In January, Missouri’s football, baseball and softball teams received a one-year postseason ban for a case that involved 12 student-athletes but only seven who participated while ineligible. In addition, MU was placed on probation and given severe recruiting restrictions for all three sports. Mississippi State received three years probation, a reduction in scholarships and official visits for both programs and a restriction on unofficial visits among other penalties.
So why did Mississippi State avoid a postseason ban? The Bulldogs benefited from a rule that passed in August 2018, when Missouri was already going through the investigation process with the NCAA. The rule, which allowed Mississippi State to reach a “negotiated resolution” with the NCAA — essentially a plea deal, allowed both sides to move through the process without a formal hearing or summary disposition.
Missouri has a summary disposition, in which it presented vacated wins and probation as acceptable penalties, which the Committee of Infractions rejected, resulting in MU’s current penalties. Missouri presented its appeal to the NCAA’s ruling in July and can receive word on it any day.
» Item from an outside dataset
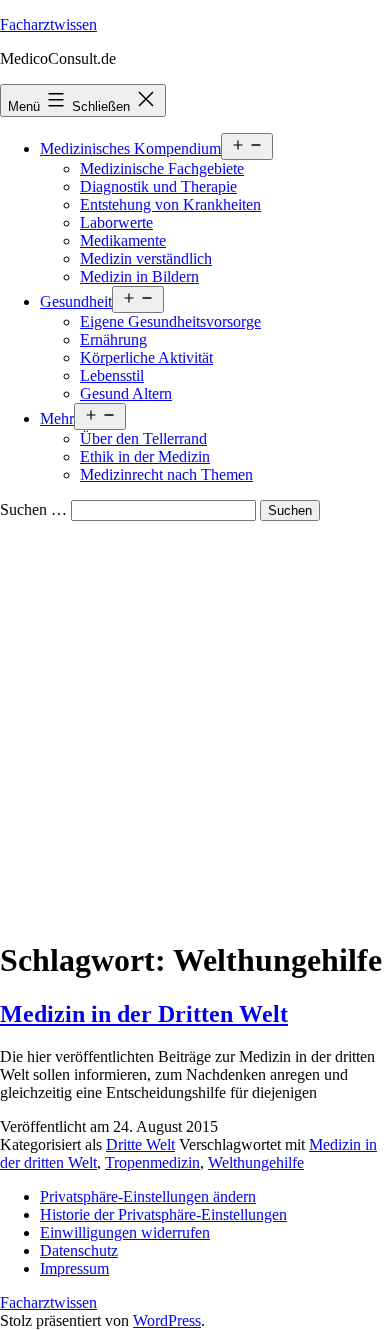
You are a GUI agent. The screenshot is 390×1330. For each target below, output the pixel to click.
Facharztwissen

In addition to the way the investigations were processed, Mississippi State also benefited from having a different kind of Level I violation than MU. Missouri’s actions were classified as Level I-Standard, while MSU’s were Level I-Mitigated. Standard violations call for harsher penalties than mitigated ones, according to the NCAA’s punishment matrix. Mississippi State was credited for two mitigating factors in its investigation, which were “prompt self-detection and self-disclosure of the violations” and “implementation of a system of compliance methods designed to ensure rules compliance.”
Missouri asked for “prompt self-detection and self-disclosure” in its summary disposition, but the infractions committee didn’t grant it. While MU quickly self-reported the violations, it didn’t detect them, as the tutor involved in the scandal, Yolanda Kumar, announced on her Facebook page that she was committing academic fraud. Unlike Kumar, MSU’s tutor did not cooperate with NCAA investigators.
“In response to many questions we have received in regard to today’s NCAA infractions case decision involving another Division I institution, it is important to note that the University of Missouri did not have the opportunity to utilize the NCAA’s new negotiated resolution process because our case was already in process when the organization’s membership adopted it,” Mizzou athletic director Jim Sterk said in a release issued Friday afternoon.
“We believe that the penalties imposed in the recently decided and factually similar case further illustrate that the penalties imposed on Mizzou were excessive and inconsistent with previous case precedent. We have never wavered from our stance or the merits of our appeal and remain hopeful it will be successful.
“Thanks to the incredible work of our student-athletes, coaches and staff, Mizzou is poised to have a breakout year across many sports, and we look forward to resolving this in the future so we can move forward as a University and continue to Win it Right.”